◆ WORK TO DO: Copy out every one of the entries below word for word, keeping each line as it appears.

◆ GIVEN ENTRIES:

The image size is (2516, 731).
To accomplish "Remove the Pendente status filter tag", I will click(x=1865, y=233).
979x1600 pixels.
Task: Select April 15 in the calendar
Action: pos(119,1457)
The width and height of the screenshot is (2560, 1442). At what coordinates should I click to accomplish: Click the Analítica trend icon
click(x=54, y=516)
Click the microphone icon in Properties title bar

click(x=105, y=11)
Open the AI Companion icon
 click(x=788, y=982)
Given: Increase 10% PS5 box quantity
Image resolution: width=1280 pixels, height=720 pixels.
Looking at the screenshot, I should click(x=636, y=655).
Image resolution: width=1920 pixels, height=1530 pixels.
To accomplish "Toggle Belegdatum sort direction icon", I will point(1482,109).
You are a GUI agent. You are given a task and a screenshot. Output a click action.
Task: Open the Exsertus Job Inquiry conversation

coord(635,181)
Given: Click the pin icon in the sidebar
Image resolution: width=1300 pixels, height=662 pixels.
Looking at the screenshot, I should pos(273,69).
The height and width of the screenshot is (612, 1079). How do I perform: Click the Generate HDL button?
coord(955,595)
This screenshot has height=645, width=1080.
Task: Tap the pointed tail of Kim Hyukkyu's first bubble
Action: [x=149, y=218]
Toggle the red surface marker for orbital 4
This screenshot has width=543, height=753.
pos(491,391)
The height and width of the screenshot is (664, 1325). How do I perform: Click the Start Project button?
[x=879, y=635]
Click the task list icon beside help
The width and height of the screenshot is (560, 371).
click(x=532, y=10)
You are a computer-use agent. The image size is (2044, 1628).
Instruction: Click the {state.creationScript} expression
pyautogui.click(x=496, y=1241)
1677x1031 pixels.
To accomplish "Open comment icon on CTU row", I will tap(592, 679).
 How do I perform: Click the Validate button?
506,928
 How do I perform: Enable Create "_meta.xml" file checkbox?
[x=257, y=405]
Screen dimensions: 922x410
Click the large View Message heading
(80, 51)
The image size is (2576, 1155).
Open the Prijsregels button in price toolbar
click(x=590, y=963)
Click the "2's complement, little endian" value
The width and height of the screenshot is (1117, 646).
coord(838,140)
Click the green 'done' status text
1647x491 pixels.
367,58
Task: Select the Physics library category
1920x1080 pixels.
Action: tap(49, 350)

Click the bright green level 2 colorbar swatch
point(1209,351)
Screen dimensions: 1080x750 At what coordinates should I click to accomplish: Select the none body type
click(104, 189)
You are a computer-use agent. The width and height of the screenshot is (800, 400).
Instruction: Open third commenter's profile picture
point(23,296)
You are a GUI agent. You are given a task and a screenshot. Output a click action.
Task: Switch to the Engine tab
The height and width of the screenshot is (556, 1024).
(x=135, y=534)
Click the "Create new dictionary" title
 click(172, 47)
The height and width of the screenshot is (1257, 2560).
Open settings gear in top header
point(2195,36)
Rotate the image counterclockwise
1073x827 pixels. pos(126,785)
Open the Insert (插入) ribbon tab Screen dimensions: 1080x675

◆ EXPECTED OUTPUT:
The image size is (2516, 731).
To accomplish "Remove the Pendente status filter tag", I will click(x=1865, y=233).
979x1600 pixels.
Task: Select April 15 in the calendar
Action: pos(119,1457)
The width and height of the screenshot is (2560, 1442). At what coordinates should I click to accomplish: Click the Analítica trend icon
click(x=54, y=516)
Click the microphone icon in Properties title bar

click(x=105, y=11)
Open the AI Companion icon
 click(x=788, y=982)
Given: Increase 10% PS5 box quantity
Image resolution: width=1280 pixels, height=720 pixels.
Looking at the screenshot, I should click(x=636, y=655).
Image resolution: width=1920 pixels, height=1530 pixels.
To accomplish "Toggle Belegdatum sort direction icon", I will point(1482,109).
You are a GUI agent. You are given a task and a screenshot. Output a click action.
Task: Open the Exsertus Job Inquiry conversation

coord(635,181)
Given: Click the pin icon in the sidebar
Image resolution: width=1300 pixels, height=662 pixels.
Looking at the screenshot, I should pos(273,69).
The height and width of the screenshot is (612, 1079). How do I perform: Click the Generate HDL button?
coord(955,595)
This screenshot has height=645, width=1080.
Task: Tap the pointed tail of Kim Hyukkyu's first bubble
Action: [x=149, y=218]
Toggle the red surface marker for orbital 4
This screenshot has width=543, height=753.
pos(491,391)
The height and width of the screenshot is (664, 1325). How do I perform: Click the Start Project button?
[x=879, y=635]
Click the task list icon beside help
The width and height of the screenshot is (560, 371).
click(x=532, y=10)
You are a computer-use agent. The image size is (2044, 1628).
Instruction: Click the {state.creationScript} expression
pyautogui.click(x=496, y=1241)
1677x1031 pixels.
To accomplish "Open comment icon on CTU row", I will tap(592, 679).
 How do I perform: Click the Validate button?
506,928
 How do I perform: Enable Create "_meta.xml" file checkbox?
[x=257, y=405]
Screen dimensions: 922x410
Click the large View Message heading
(80, 51)
The image size is (2576, 1155).
Open the Prijsregels button in price toolbar
click(x=590, y=963)
Click the "2's complement, little endian" value
The width and height of the screenshot is (1117, 646).
coord(838,140)
Click the green 'done' status text
1647x491 pixels.
367,58
Task: Select the Physics library category
1920x1080 pixels.
Action: tap(49, 350)

Click the bright green level 2 colorbar swatch
point(1209,351)
Screen dimensions: 1080x750 At what coordinates should I click to accomplish: Select the none body type
click(104, 189)
You are a computer-use agent. The width and height of the screenshot is (800, 400).
Instruction: Open third commenter's profile picture
point(23,296)
You are a GUI agent. You are given a task and a screenshot. Output a click action.
Task: Switch to the Engine tab
The height and width of the screenshot is (556, 1024).
(x=135, y=534)
Click the "Create new dictionary" title
 click(172, 47)
The height and width of the screenshot is (1257, 2560).
Open settings gear in top header
point(2195,36)
Rotate the image counterclockwise
1073x827 pixels. pos(126,785)
Open the Insert (插入) ribbon tab Screen dimensions: 1080x675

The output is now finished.